Date: Thu, 27 Oct 2011 23:06:52 GMT

    I think that it should be enabled in the default case.  

Agreed then.

    Then people could use something like
    @w{}#line aaa.h

First, there should be "quotes" around aaa.h there and an integer before
it -- without the quotes and the integer, it shouldn't be recognized as
a #line directive.  The minimal valid forms are basically:
# 1 "a.b"
#line 1 "a.b"
#line 1 "a.b" 1
(It would be good to peruse the cpp output from hello.c.  Lots of
complicated things there.)

Anyway, yes, @w should usually suffice.  But I think we should also
make a simple command @numbersign{} to generate the # character, to
avoid any chance of misprocessing.  Imagining multiple front-end passes
and the @w{} getting eliminated at some point ...

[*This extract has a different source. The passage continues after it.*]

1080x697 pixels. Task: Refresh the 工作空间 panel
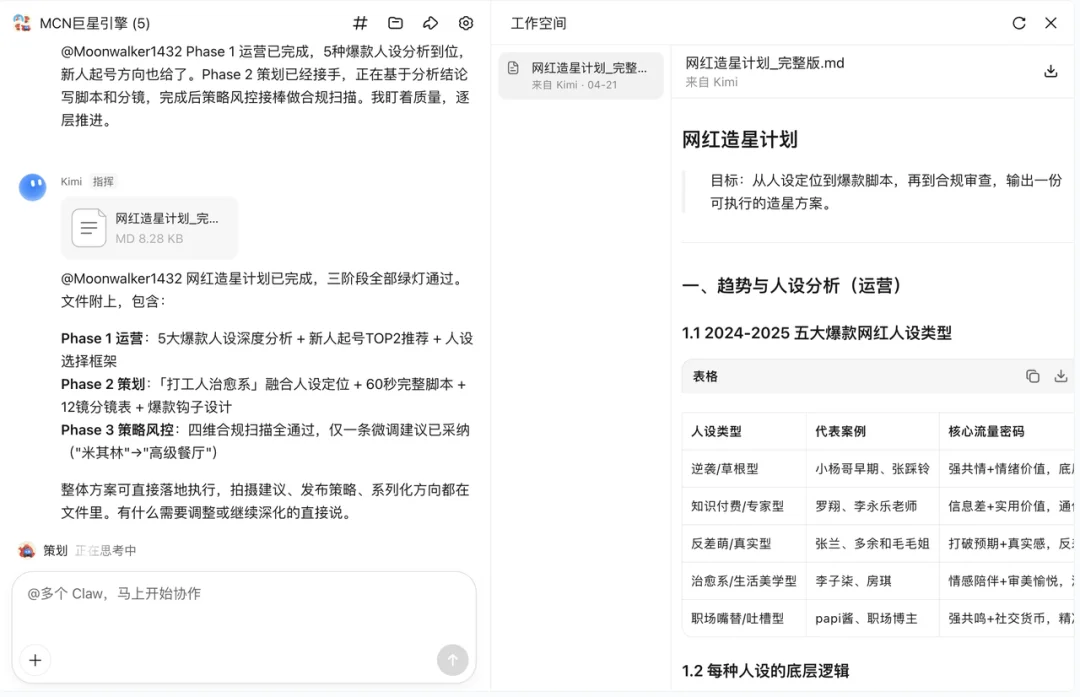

(Aside: Not related to #line, but I've been thinking we may as well make
@backslashchar{} too, since \ is foolishly part of @macro syntax.  Ok?)

    I think it depends on what TeX would do with the lines directives.  

I have no feasible way to implement that kind of finicky parsing in
texinfo.tex.  So a #line is going to be processed as normal Texinfo
input.  (Outputting #, l, i, ...).

      @cpplinedirectives on/off

So texinfo.tex has no way to implement that either.
(They are always off.)

Besides that, introducing an @ command for this seems like it has great
potential for complication: the directive itself could be embedded in
complicated macros or whatever and it would highly unclear as to what
was intended.  So I think in this one case, a cmdline option/init
setting/whatever is the better way.

The only reliable way I see to embed a directive in the source file
would be to do it on the \input texinfo line, but when I was speculating
about enabling m4 or not that way on the list, nobody seemed to like the
idea.  But maybe for this more limited on/off, it would be ok.

That is, the implementation I am imagining is a new "zeroth" pass which
purely and simply scans the text as text, looking for (and removing)
these #lines and not recognizing anything else.  Then the regular
parsing takes over on the result.  Somehow actually taking account of
the #line information for diagnostic msgs, of course.